Todo el año es Navidad, de Néstor Frenkel

8/11/2018

“Lo primero que me apareció fue un mail que decía: soy el verdadero Papá Noel, para tu fiesta, para tu animación, para tu navidad, para tu casa, para tu negocio. Me impactó mucho el cruce entre realidad y fantasía. Alguien que se está ofreciendo para un trabajo que tiene como estrategia de marketing apelar directamente a la fantasía, lo cual me pareció que realmente resumía cierto espíritu de la navidad. La fantasía y el negocio, la fe y la farsa”, dice el realizador Néstor Frenkel (Buscando a Reynols, Construcción de una ciudad, El gran simulador) en el programa Directores, de la DAC, acerca de su nueva película, Todo el año es Navidad, un muy entretenido documental que retrata las peculiaridades de once Papá Noeles – o Santa Claus, como algunos se autodenominan  – que todos los años deleitan a miles de niños al hacerles realidad una fantasía que se mantiene viva desde quién sabe hace ya cuanto tiempo. Incluso para algunos de estos señores de risa jocosa y barba blanca, Papá Noel podría ser real y ellos sus representantes en la tierra.

 

Todo el año es Navidad tiene una estructura simple y lineal: las once sesiones de casting con estos Papá Noeles argentinos se suceden una tras otra, mientras que entre las entrevistas se van intercalando escenas que los muestran en los preparativos para personificar a sus personajes, todos parecidos pero sin embargo, a la vez, bastante diferentes. También se los ve trabajando en contextos varios, siempre bien predispuestos y muy gratificados por llevarles tanta alegría a los niños. Pero lejos de lo que se podría esperar de un documental tradicional, aquí no hay mirada romantizada o edulcorada sobre la navidad. De hecho, la navidad es solo la excusa para conocer cómo son estos hombres tan singulares, y no solo en función de Papá Noel, sino también en otros aspectos. Porque, al fin y al cabo, el de la realidad a la ficción a veces el camino es muy breve.
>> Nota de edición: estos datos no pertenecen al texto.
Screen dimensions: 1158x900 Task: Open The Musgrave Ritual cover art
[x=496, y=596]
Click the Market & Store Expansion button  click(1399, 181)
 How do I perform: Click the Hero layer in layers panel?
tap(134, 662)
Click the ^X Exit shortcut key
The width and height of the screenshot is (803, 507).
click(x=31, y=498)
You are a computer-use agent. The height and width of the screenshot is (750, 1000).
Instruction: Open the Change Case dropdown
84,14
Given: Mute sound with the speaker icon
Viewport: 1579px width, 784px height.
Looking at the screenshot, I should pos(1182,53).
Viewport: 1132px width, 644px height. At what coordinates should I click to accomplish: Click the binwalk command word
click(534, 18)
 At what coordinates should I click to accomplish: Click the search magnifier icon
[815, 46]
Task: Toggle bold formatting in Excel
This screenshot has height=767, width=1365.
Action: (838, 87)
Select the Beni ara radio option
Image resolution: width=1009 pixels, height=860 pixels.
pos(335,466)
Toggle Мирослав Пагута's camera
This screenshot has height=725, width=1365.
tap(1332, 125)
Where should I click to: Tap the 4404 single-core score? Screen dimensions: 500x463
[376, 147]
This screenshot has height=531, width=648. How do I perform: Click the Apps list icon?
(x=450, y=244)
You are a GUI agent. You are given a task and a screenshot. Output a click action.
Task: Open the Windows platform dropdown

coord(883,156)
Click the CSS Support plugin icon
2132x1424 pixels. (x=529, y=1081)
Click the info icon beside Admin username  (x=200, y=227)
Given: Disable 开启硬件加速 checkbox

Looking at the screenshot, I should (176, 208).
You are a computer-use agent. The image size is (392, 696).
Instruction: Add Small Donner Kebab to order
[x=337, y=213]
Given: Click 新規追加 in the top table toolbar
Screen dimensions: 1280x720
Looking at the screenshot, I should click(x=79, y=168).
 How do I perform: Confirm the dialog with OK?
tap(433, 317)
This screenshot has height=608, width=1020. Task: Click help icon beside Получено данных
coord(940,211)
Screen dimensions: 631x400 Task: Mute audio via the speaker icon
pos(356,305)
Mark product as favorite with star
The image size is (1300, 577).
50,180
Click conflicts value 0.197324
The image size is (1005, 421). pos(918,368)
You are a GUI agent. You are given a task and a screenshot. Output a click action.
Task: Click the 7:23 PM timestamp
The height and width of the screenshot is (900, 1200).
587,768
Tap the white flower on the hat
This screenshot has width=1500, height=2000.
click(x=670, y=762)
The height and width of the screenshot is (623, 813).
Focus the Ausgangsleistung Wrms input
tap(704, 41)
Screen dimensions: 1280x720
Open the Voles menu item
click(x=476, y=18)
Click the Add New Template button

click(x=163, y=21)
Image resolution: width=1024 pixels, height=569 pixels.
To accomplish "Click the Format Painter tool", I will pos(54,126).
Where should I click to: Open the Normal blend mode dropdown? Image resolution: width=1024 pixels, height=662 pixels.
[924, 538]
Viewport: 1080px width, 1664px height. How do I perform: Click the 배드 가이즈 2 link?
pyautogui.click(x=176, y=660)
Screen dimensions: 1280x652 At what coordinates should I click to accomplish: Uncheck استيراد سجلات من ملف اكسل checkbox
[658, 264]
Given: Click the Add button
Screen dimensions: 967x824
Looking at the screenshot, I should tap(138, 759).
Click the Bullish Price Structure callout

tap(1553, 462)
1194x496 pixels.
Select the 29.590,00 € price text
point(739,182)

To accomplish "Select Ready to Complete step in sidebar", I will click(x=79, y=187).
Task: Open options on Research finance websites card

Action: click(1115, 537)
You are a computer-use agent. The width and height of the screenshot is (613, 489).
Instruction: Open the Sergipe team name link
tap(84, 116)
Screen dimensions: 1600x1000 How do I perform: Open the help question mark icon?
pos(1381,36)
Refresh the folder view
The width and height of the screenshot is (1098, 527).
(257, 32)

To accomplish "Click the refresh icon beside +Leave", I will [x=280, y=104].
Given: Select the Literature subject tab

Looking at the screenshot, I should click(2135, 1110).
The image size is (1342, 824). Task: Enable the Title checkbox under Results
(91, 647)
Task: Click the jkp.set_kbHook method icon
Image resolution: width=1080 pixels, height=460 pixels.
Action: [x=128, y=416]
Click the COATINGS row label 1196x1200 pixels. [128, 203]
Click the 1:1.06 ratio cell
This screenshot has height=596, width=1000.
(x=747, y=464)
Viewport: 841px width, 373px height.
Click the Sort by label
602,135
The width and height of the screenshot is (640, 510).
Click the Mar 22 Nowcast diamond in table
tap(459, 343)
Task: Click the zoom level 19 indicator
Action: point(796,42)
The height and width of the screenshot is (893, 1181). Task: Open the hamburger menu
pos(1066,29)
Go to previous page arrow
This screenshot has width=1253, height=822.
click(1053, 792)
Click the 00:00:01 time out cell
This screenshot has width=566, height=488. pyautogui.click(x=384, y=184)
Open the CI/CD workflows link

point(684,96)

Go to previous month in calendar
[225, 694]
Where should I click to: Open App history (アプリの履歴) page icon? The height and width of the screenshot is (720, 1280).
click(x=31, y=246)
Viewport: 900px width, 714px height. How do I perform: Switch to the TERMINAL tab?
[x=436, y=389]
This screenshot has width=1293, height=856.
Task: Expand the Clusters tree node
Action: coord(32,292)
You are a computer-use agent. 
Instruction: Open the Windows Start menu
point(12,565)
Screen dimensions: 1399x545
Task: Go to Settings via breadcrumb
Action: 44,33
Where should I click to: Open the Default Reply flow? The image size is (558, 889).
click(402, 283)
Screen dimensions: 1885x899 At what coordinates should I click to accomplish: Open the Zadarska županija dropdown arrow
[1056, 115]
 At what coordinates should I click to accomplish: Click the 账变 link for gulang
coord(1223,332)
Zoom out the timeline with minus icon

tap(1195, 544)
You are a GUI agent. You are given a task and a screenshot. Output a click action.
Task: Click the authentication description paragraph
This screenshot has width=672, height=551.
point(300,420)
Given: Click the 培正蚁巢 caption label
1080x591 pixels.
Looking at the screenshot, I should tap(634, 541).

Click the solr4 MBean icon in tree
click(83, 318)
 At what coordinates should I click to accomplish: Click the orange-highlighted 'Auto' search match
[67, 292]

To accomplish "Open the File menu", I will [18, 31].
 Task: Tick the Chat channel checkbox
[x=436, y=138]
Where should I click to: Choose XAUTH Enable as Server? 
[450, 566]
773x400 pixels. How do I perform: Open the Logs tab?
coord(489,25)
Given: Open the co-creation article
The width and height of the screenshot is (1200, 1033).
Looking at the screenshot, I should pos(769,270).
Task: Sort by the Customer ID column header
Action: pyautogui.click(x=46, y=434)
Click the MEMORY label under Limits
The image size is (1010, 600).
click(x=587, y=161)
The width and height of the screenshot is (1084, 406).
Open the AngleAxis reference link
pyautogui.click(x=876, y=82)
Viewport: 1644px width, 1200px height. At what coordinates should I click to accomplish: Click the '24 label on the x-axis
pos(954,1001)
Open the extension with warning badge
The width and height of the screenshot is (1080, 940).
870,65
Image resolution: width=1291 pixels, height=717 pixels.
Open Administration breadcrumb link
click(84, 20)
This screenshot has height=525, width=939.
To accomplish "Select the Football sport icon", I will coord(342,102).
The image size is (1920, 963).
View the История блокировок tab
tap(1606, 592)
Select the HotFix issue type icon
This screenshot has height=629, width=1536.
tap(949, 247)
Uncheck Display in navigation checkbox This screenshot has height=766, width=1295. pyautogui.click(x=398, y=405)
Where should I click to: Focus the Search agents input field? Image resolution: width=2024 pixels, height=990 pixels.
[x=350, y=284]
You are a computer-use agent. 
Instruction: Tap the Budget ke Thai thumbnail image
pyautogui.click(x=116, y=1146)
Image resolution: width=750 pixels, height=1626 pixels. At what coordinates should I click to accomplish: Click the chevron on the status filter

Hay un Papá Noe que, después de familiarizarse con distintas religiones mientras vivía en los EEUU y no elegir ninguna, dice haber sido bautizado por una figura crística que se le apareció en su habitación una noche como cualquier otra – el bautizmo fue debajo de la ducha del baño. También hay un Papá Noel que dice haber visto un duende y cree que su misión en la vida es, precisamente, dar cuenta de la existencia de los duendes que lo acompañan en su quehacer. Hay otro Papá Noel  que dice que dada la inusitada fuerza que tienen sus brazos, si de joven hubiese peleado con Monzón, seguramente lo habría vencido y él habría sido campeón del mundo durante mucho tiempo. Y otro Papá Noel que entrena y nada en el Sport Club, como cualquier otro socio. Y un Papá Noel más terrenal que distingue claramente la diferencia entre la ilusión creada por su personaje y su vida cotidiana, pero en el momento de la magia la vive como si fuera real. Claro que también hay unos cuantos más.

 

Algo en común que comparten todos estos Papá Noeles es que sienten, de un modo u otro, que hacer lo que hacen les da un profundo sentido a sus vidas. Un propósito, por así decirlo. Es enternecedor ver que este espíritu de compromiso es tan genuino, que se lo toman tan en serio. Porque lo hacen de corazón y eso es algo que no le pasa a mucha gente, con Papá Noel o sin Papá Noel.

 

Como en sus documentales previos, Frenkel sabe encontrar “ese algo” que hace únicos a sus personajes, mucho más allá del disfraz y la barba blanca. En algunos casos es una anécota esencial, en otros un modo de mirar la vida, y en algunos otros puede ser el misterio que los rodea. Porque a Frenkel no le interesa, y para bien, saber si el Papá Noel que  dice que vio un duende y trabaja con duendes, o el Papá Noel que dice que fue bautizado debajo de la ducha del baño, son personas en su sano juicio o no. Observarlos desde ese punto de vista desvirturía a los propios protagonistas, que deben ser vistos como ellos mismos se autoperciben. Aquí lo real es un término muy relativo.

 

Narrado con un muy sentido del timing y con una visible empatía con sus personajes, Todo el año es Navidad es un documental que, en manos de un realizador sin inquietudes, podría haber sido meramente anecdótico. Y no lo es. En cambio, es una obra que cumple con su premisa y hasta llega un poco más lejos. Porque uno nunca sabe qué van a decir o hacer alguno estos Papás Noeles. Porque son irrepetibles.

Todo el año es Navidad (Argentina, 2018). Puntaje: 7

 

Escrita, dirigida y editada por Néstor Frenkel. Cámara y fotografía: Diego Poleri. Música: Gonzalo Córdoba. Sonido: Fernando Vega, Hernán Gerard. Duración: 76 minutos.